Можно и так сказать. Но факт тот, что мне пришлось опуститься на колени и ладонями упереться в глину. Однако сидение в этой невозможной скорченной позе вернуло мне силы, я с натугой поднялся на ноги и зарядил ружье – медленно, в трансе и в почтительной тишине; вскинул его и тут же выбил еще десятку, теперь уже не под крики ликования, а под громкий коллективный стон.
Где же мне набраться сил для последней мишени? У Тани, опять же; и еще только нажимая на курок, я знал, что попаду. И швед тоже знал: ровно перед тем, как стрела вонзилась в цель, он громко и четко произнес: чччерт.
– Пять пакетов! – возликовал Ваккарнагель, и несчастный хозяин уже начал отсчитывать пакетики с “Твистом”, как мне поступил сигнал от Тани.
– Нет, – твердо сказал я. – Я хочу мишку. Голубого.
Наступила тишина.
– Чего-чего? – сказал Ваккарнагель.
– Да, – повторил я так же твердо. – Голубого.
Ваккарнагель огляделся. Но я чувствовал, что все идет как надо, и, как всегда гениально уловив общественный настрой, он изогнул свои губы в хищнической усмешке и похлопал меня по плечу.
– Ну и лады, забирай на фиг своего мишаню, Финн. Финнчик-говнинчик, – потише добавил он прямо мне в ухо и поднял вверх мою правую руку, как рефери на боксерском ринге.
Я принял медведя, а был он с меня размером; в последний раз обменялся взглядом с Таней, чтобы получить от нее решающий поощрительный кивок, но к своему ужасу увидел, что она вместо этого завела глаза к небу и отвернулась. Что такое?
Я локтями расчистил себе дорогу в смеющейся толпе и побежал прочь с внезапным ощущением несомненной дурости. Меня заметила, когда я проходил мимо седьмого корпуса, стайка девчонок, прыгавших в резиночку, и давай вопить мне вслед, окликать по имени, мне уже не по возрасту, отчетливо почувствовал я в эту секунду, болтаться по улицам с огромным плюшаком за спиной, синтетическим чудовищем, которое за время пути еще и наэлектризовалось, из-за чего волосы у меня теперь стояли дыбом даже сильнее обычного. Совершенно измотанный, я поднялся по лестнице, отшвырнул от себя в прихожей медведя и плавки и забаррикадировался в комнате, запершись на все замки и засовы.
– Финн, ты тут? – крикнула Линда и подергала ручку. – Открой!
Легче сказать, чем сделать. Ведь что на самом деле хотела Таня сказать этим своим закатыванием глаз?
Я хорошо понимал, что она хотела сказать. Даже слишком хорошо, вот в чем дело.
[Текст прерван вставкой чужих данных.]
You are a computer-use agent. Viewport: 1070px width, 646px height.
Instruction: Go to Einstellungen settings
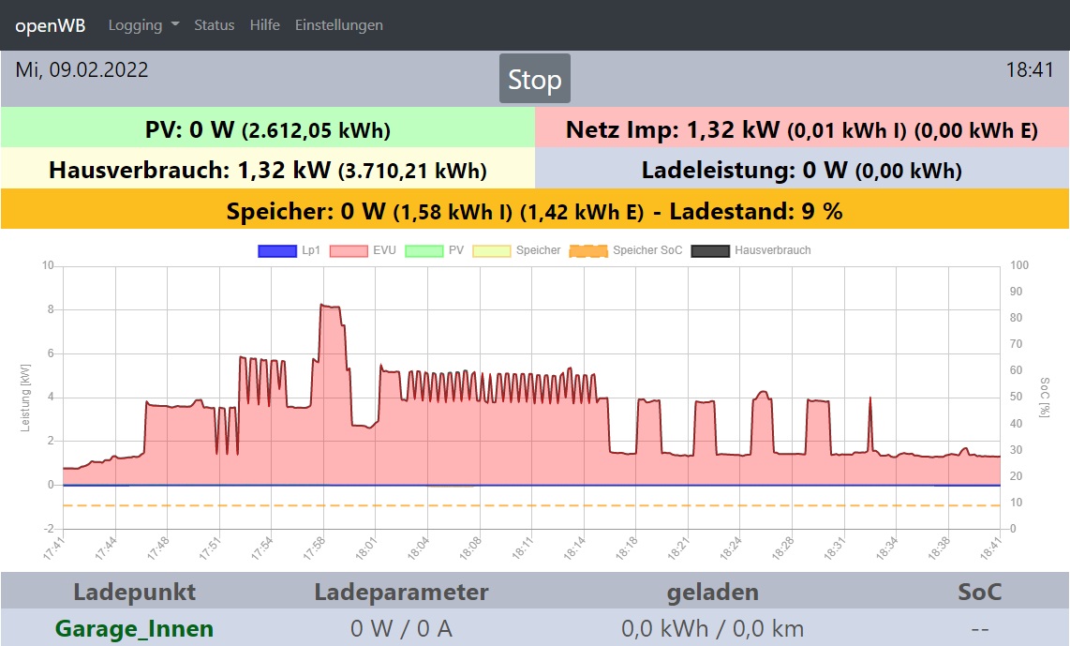(x=338, y=25)
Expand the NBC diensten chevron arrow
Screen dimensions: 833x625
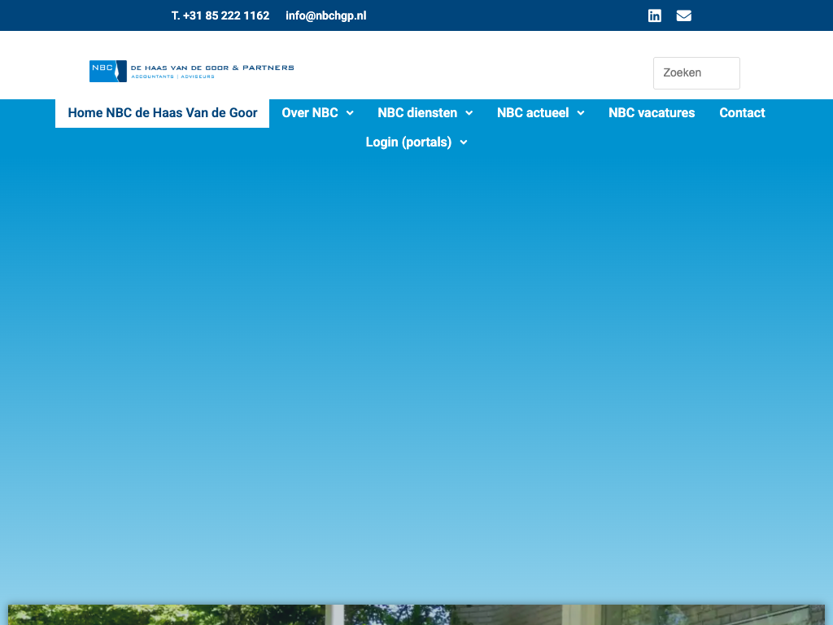coord(469,113)
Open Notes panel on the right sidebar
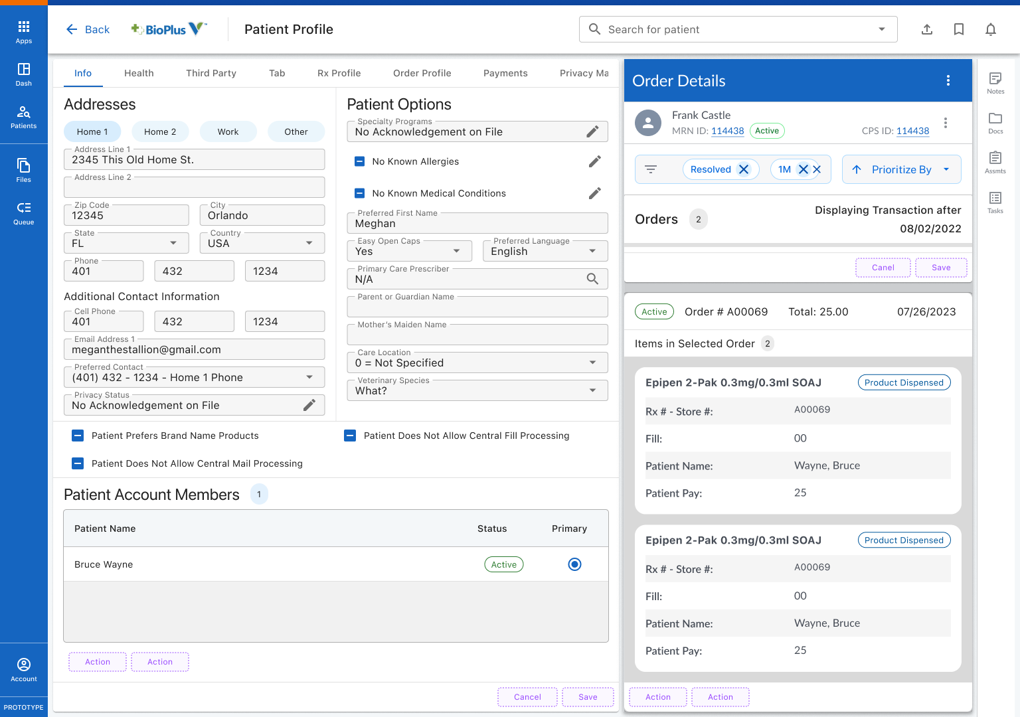Image resolution: width=1020 pixels, height=717 pixels. click(995, 81)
Я сделал неверный выбор: я выбрал Линду, а не ее, это было непростительно, по-детски, смехотворно – мог бы, к примеру, человек, лучше натренированный в общении с братьями и сестрами, совершить подобную глупость? Разумеется, нет. Братьев и сестер ненавидят, а не заваливают монструозными плюшевыми мишками; они занимают твое место, они едят твою еду, они мешаются под ногами, они слишком большие или слишком маленькие, слишком умные или слишком глупые, а я взял да и предпочел величию сантименты – Таня уже, можно сказать, была у меня в руках, к тому же я восстал против самого Ваккарнагеля, обратив его пятьдесят эре в самого дурацкого мишку на свете.